Ces multiples rendez-vous devant les tribunaux ont fini par obliger la justice à préciser ses intentions sur la manière de juger l'accueil de migrants par les citoyens. Le 6 juillet 2018, le Conseil constitutionnel consacre ainsi "le principe de fraternité" : on peut aider un étranger, avec ou sans papier, les citoyens ne sont pas chargés des contrôles. Le conseil minimise par ailleurs la portée du "délit de solidarité". Ce délit n'existe pas en tant que tel, mais il est de fait posé par l’article L 622 du code de l’entrée, du séjour des étrangers et du droit d’asile.

Les sages du Conseil constitutionnel ont considéré que si l'aide est désintéressée, elle ne saurait être passible de poursuites, même en cas de séjour irrégulier des étrangers, et ce au nom du "principe de fraternité". En revanche, "l’aide à l’entrée irrégulière" reste sanctionnée, ce qui maintient les passeurs en dehors du droit.

Cédric Herrou s'inquiète toutefois de voir que le tribunal de Lyon a récemment requis (le 23 septembre dernier) cinq mois de prison avec sursis contre un chercheur qui a aidé trois Érythréennes. "Ils sont toujours sur la même posture, c’est inquiétant de ne pas changer de position, alors que normalement, ils doivent faire du droit", estime l'agriculteur.

Le militant considère que "l'État n'assume pas qu'il est dans  l'illégalité. Du coup, ça devient un débat pour ou contre la migration". Et Cédric Herrou de renchérir en faisant remarquer qu'il finit par gagner ses procès parce que ces avocats "lisent les textes, tout simplement, que ce soit la convention de Genève, les accords de Schengen, etc. Et finalement on essaie de me condamner parce qu'on se sert des failles. Ma lecture c'est qu'ils ont voulu condamner des gens qui voient les failles, et mettent l’État en péril."

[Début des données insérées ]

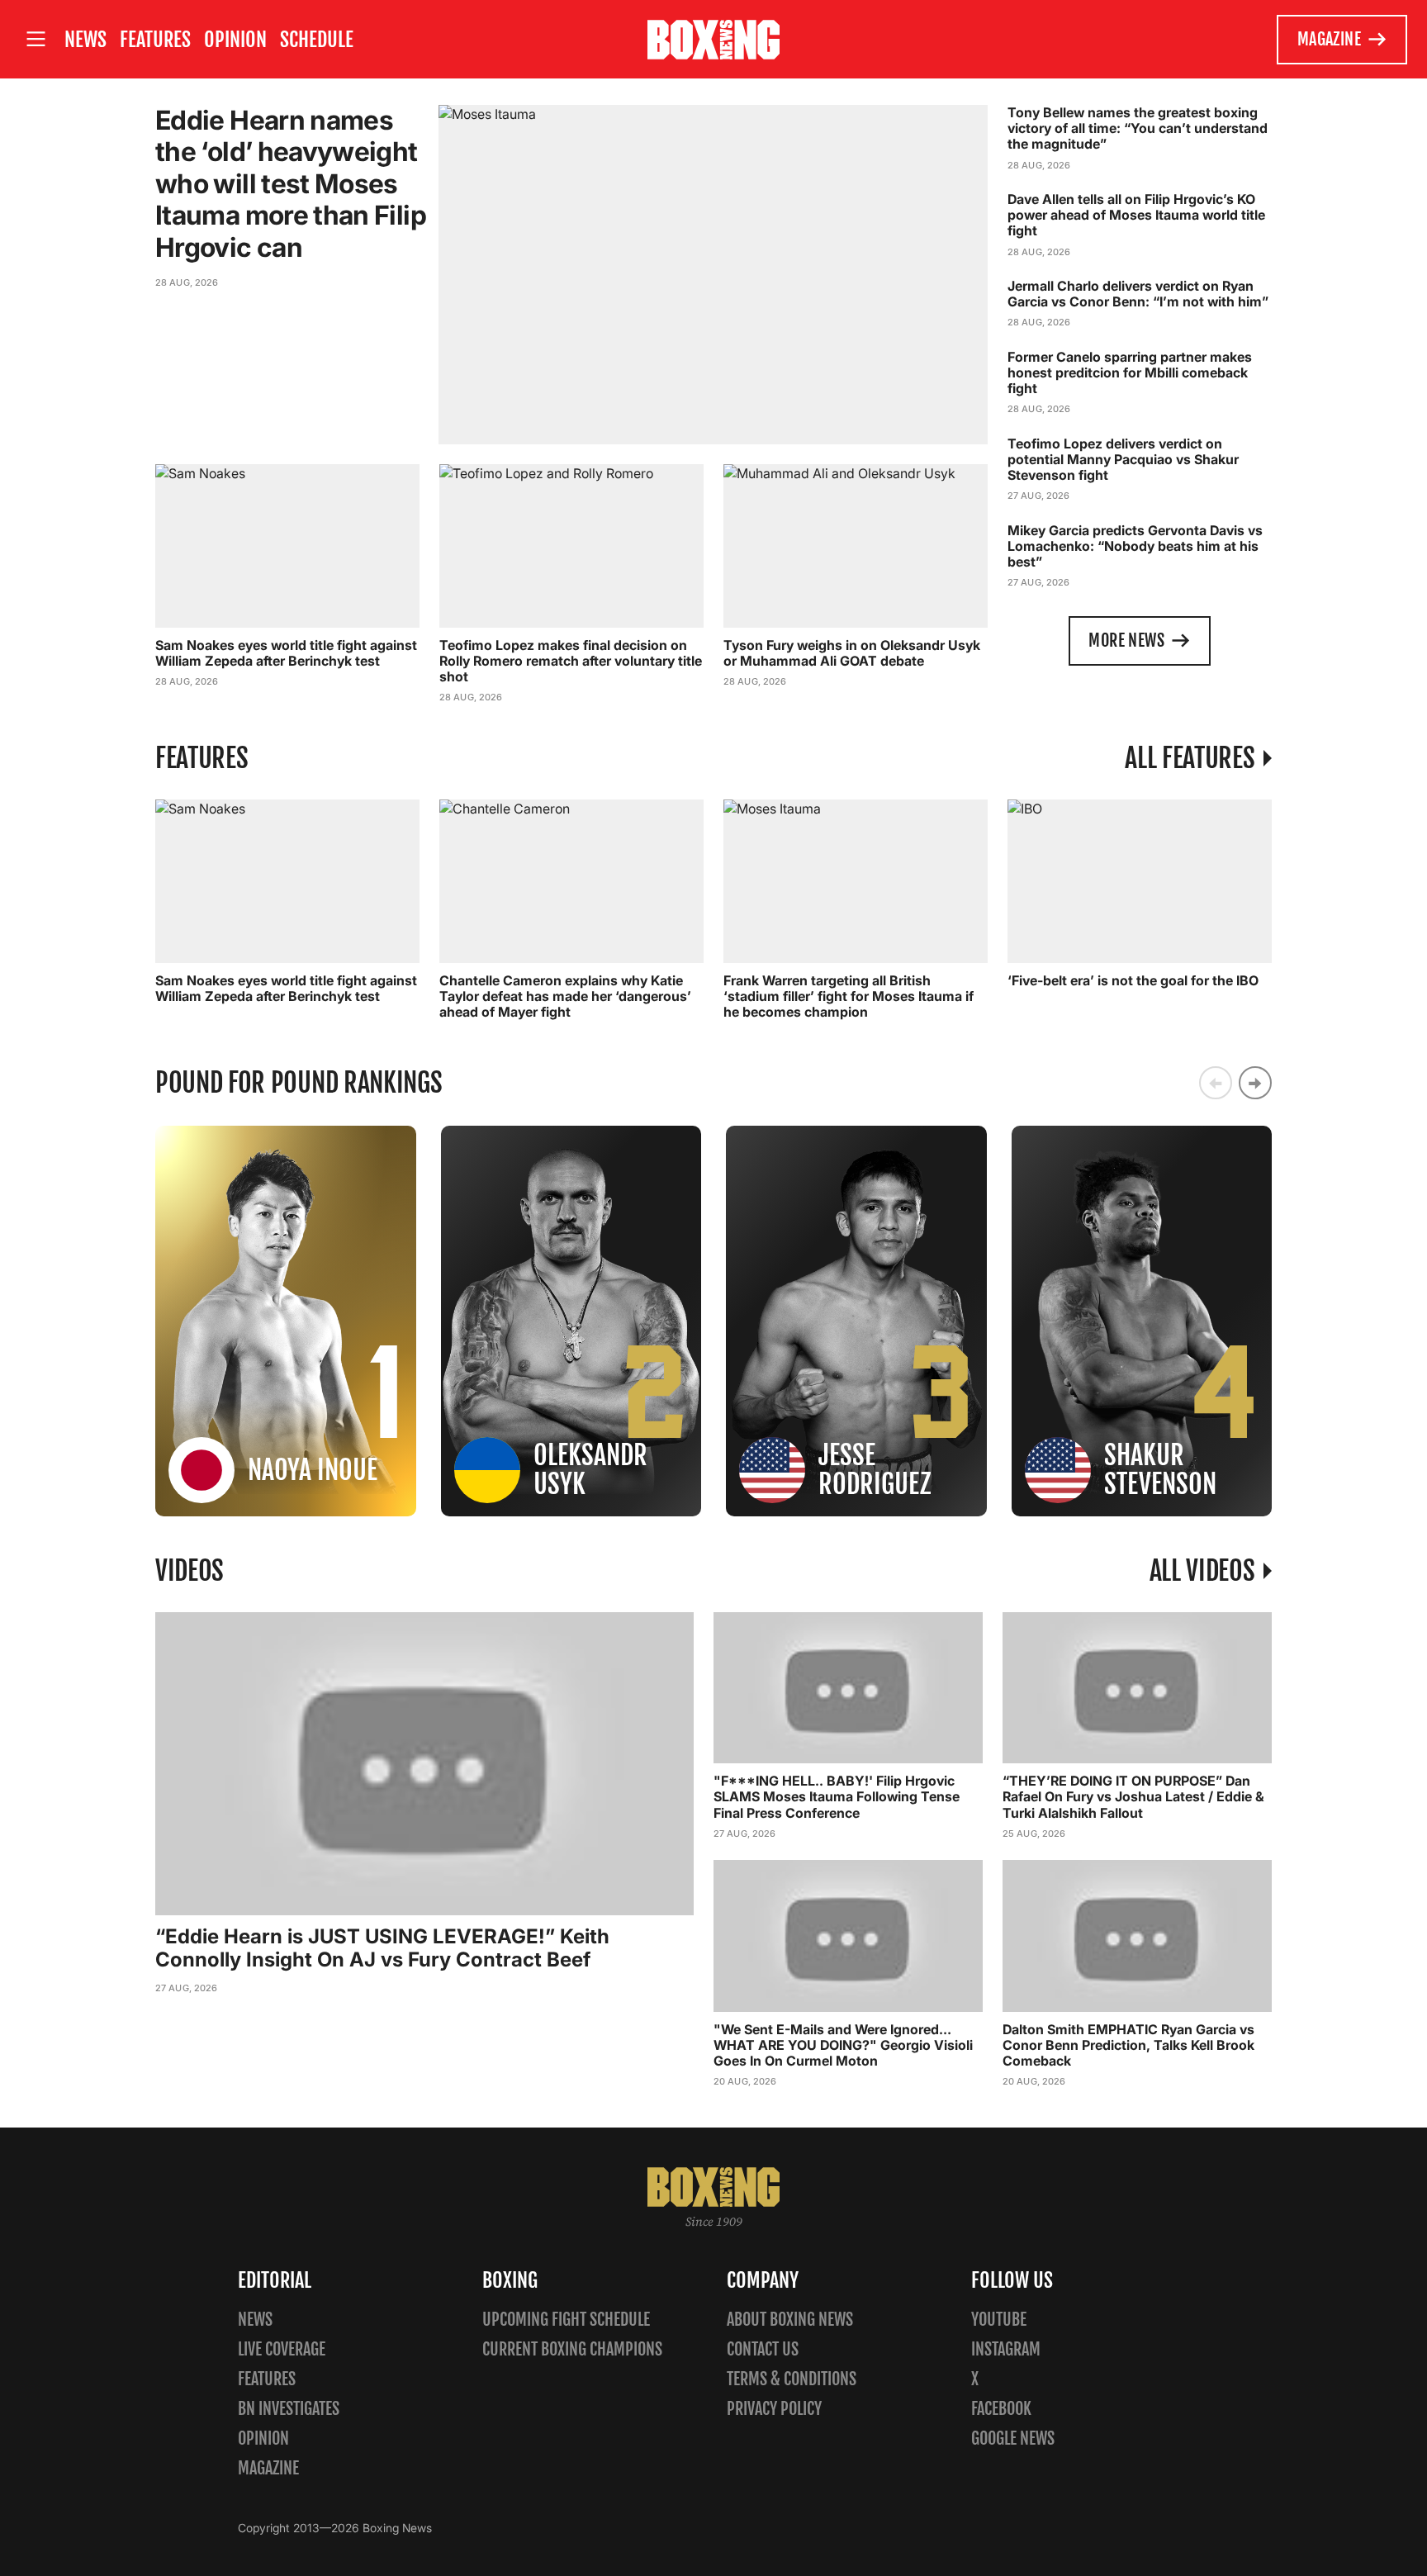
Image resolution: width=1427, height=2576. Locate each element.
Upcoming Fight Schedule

"L'État s’est senti acculé. Ils ne sont pas habitués à du contre-pouvoir qui vient avec de la proposition."

Cédric Herrou conclut cet entretien en faisant remarquer que, tout de même, faire apparaître le droit des migrants et de ceux qui les aident, à la barre des tribunaux, "coûte à chaque fois des dizaines de milliers d'euros ; c'est aussi comme ça qu'ils essaient de nous saigner". C'est grâce à des dons qu'il peut financer ses frais d'avocat et de justice. Et il ajoute, que s'il y a beaucoup de Cédric Herrou partout en France, invisibles, silencieux, mais efficaces dans leur secours, il y a en a aussi en prison, "car qui n'a pas les moyens, ou qui n'est pas assez éduqué ou assez blanc et socialement inséré, celui-là se fera coffrer direct et personne ne l'aidera".

Aujourd'hui, il attend sans grande inquiétude que la cour de Cassation confirme sa relaxe dans l'affaire du squat des Lucioles, une ancienne résidence de vacances de la SNCF investie par un collectif d'associations pour loger des personnes en exil.